Soft robotics seeks to imitate the adaptability of natural organisms, but often relies on complex external actuation systems. An advance from the Korean KRICT Institute could radically simplify this. They have created a sulfur-based polymer, an industrial waste, specifically for 4D printing. This material not only prints easily and recycles indefinitely, but also enables the manufacture of robots that change shape autonomously in response to stimuli like heat, without motors or wires.

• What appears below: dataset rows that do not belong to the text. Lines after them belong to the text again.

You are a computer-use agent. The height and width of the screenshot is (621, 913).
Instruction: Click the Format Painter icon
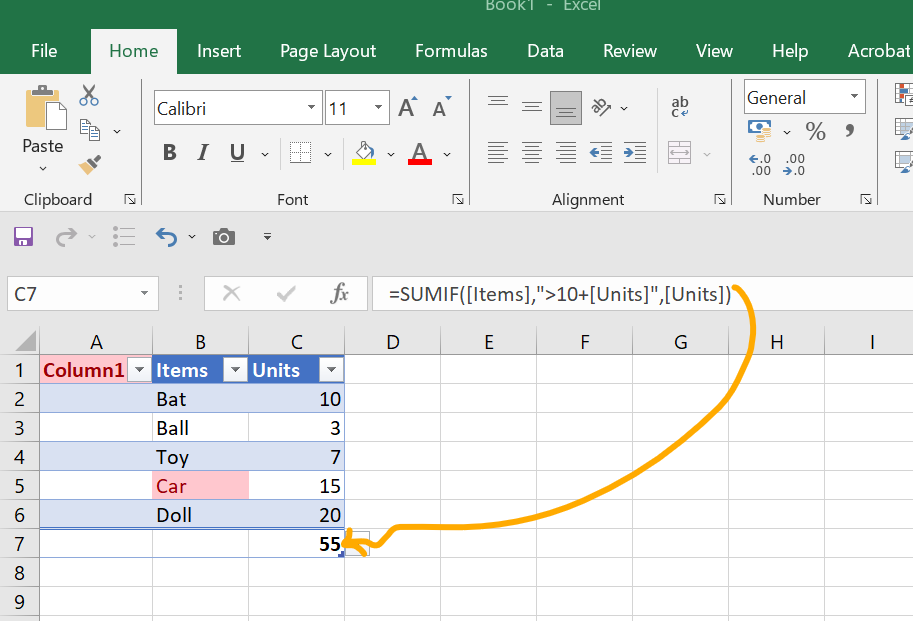click(x=90, y=164)
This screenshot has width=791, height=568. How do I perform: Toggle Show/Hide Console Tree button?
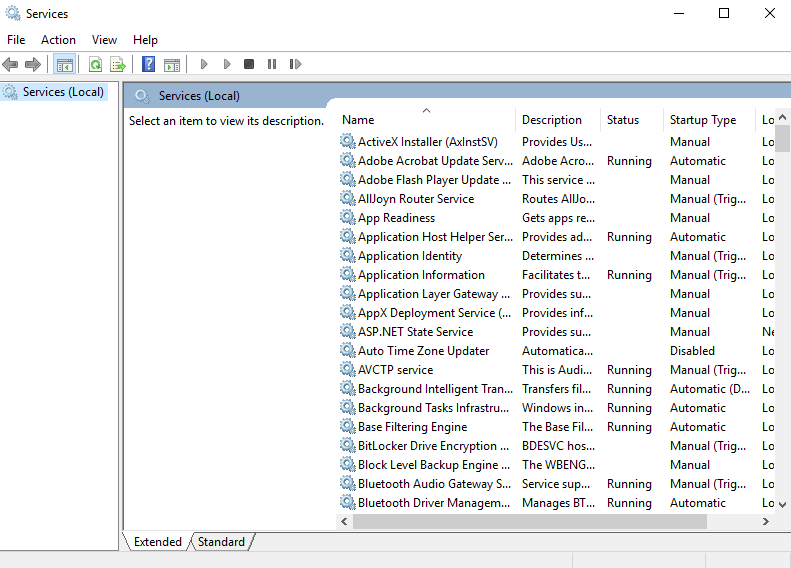(65, 64)
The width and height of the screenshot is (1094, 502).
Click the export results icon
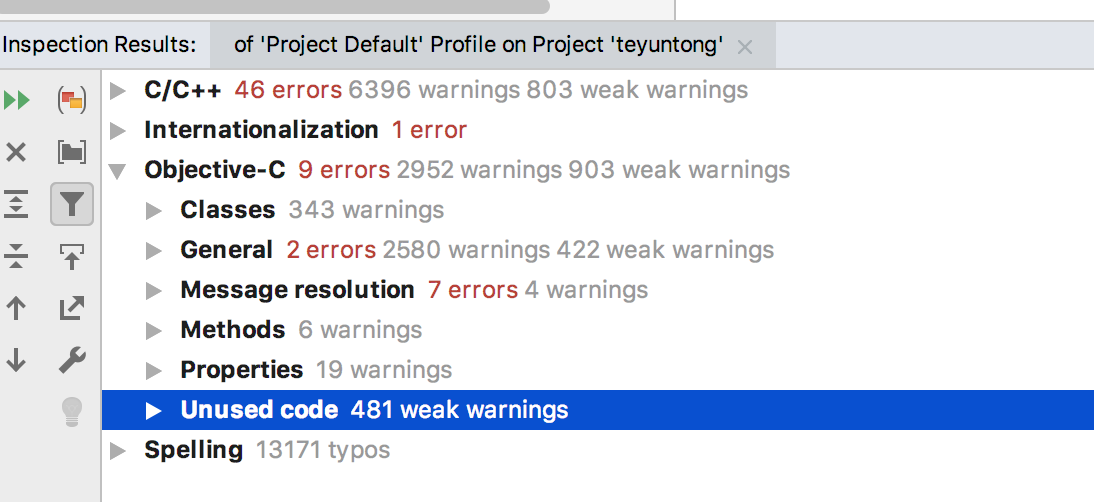coord(72,308)
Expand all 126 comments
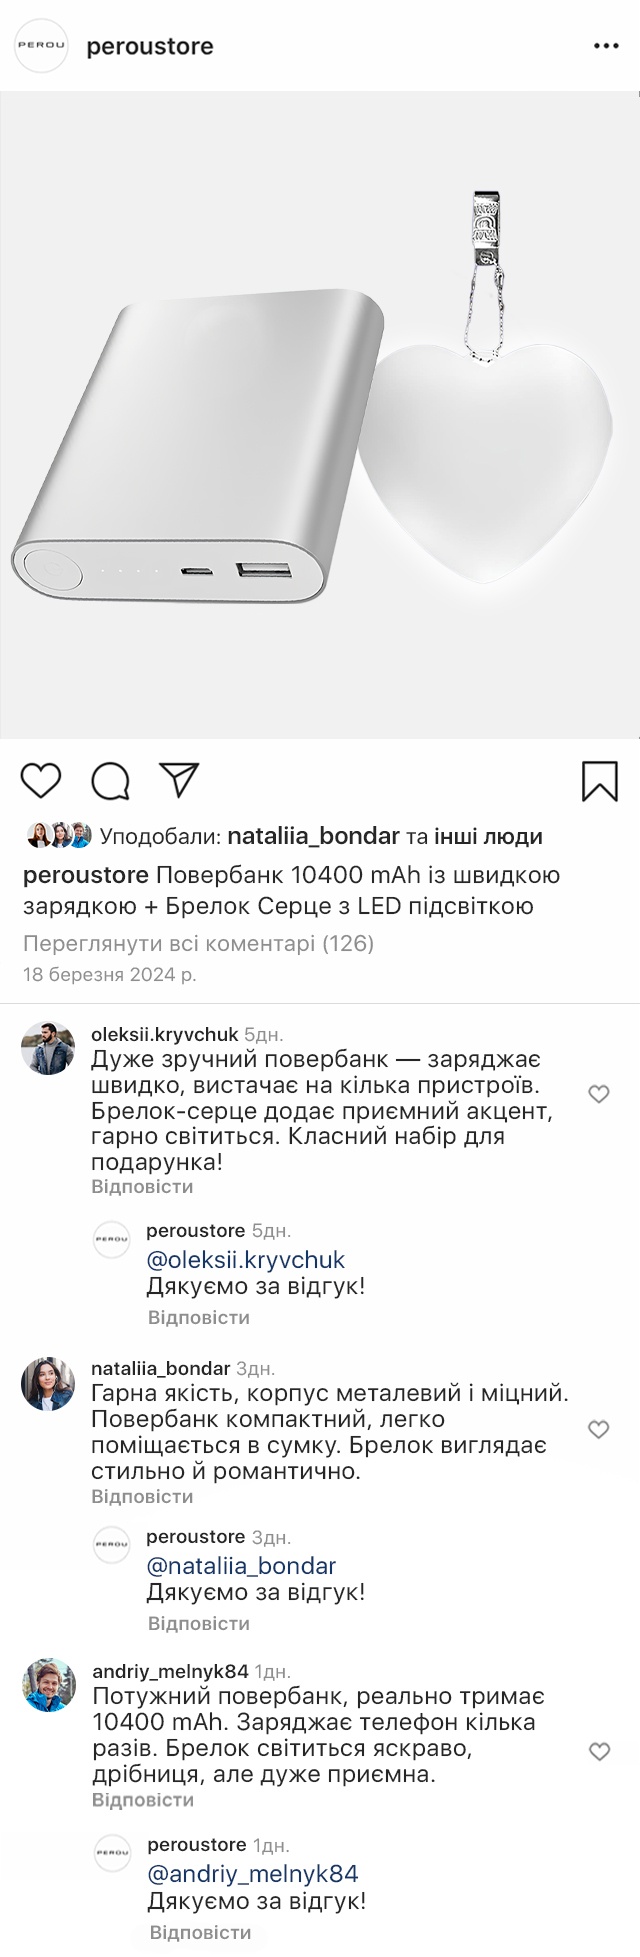Image resolution: width=640 pixels, height=1957 pixels. [x=198, y=943]
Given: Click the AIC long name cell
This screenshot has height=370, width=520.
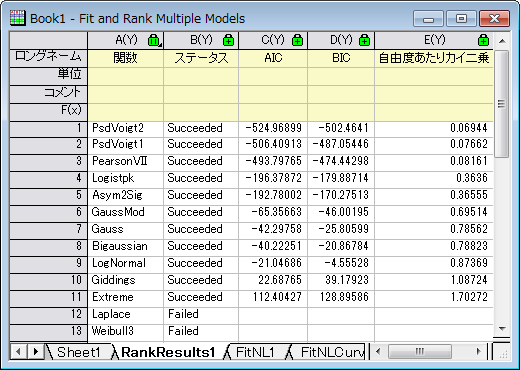Looking at the screenshot, I should (273, 58).
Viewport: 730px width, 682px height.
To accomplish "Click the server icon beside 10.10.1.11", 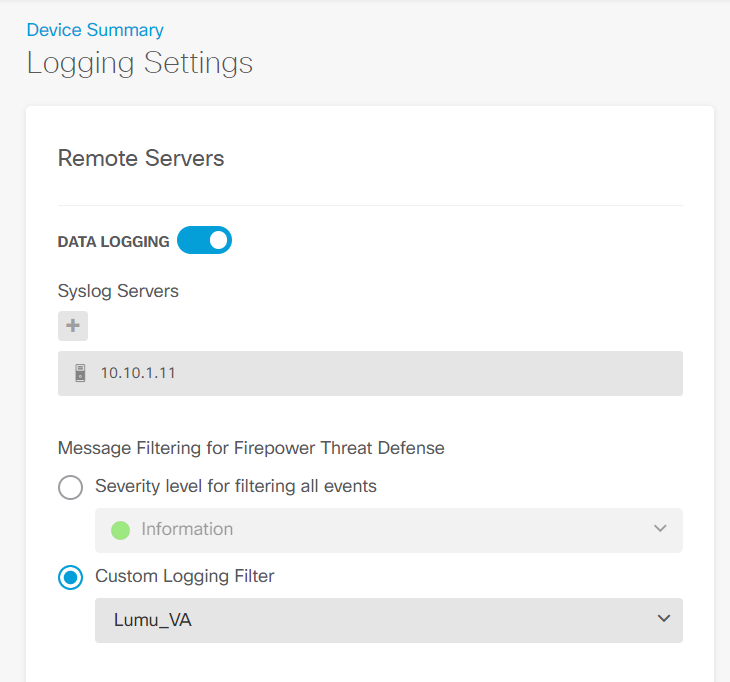I will click(80, 373).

From waste to robot: the cycle of the dynamic polymer 🤖
The innovation lies in the chemistry of dynamic bonds of the polymer. In a hot state, it is malleable and allows conventional 3D printing. When cooled, it solidifies while maintaining the printed shape. The magic of the fourth dimension (time) appears with the programmable shape memory. When heated again to a specific temperature, the material recovers a predefined shape. Researchers demonstrated structures with multiple responses, where different parts activate sequentially at different temperatures. This enables complex functions: a swimming robot that flaps "fins," a prehensile arm that closes when heated, or capsules that self-assemble.
Towards truly sustainable and simple robotics ♻️
This development goes beyond mere novelty. It represents a crucial convergence: sustainability, by valorizing a waste and enabling complete robot recycling; structural simplicity, by eliminating external actuators; and intelligent autonomy, through programmable materials. The future could see deployable soft robots that activate with sunlight or tools that adapt on their own. It is a firm step towards robotics where intelligence is not only in the code, but inherent to the material.
How can the combination of recycled sulfur and 4D structures overcome actuation and sustainability limitations in the next generation of autonomous soft robots?
(P.S.: Simulating robots is fun, until they decide not to follow your orders.)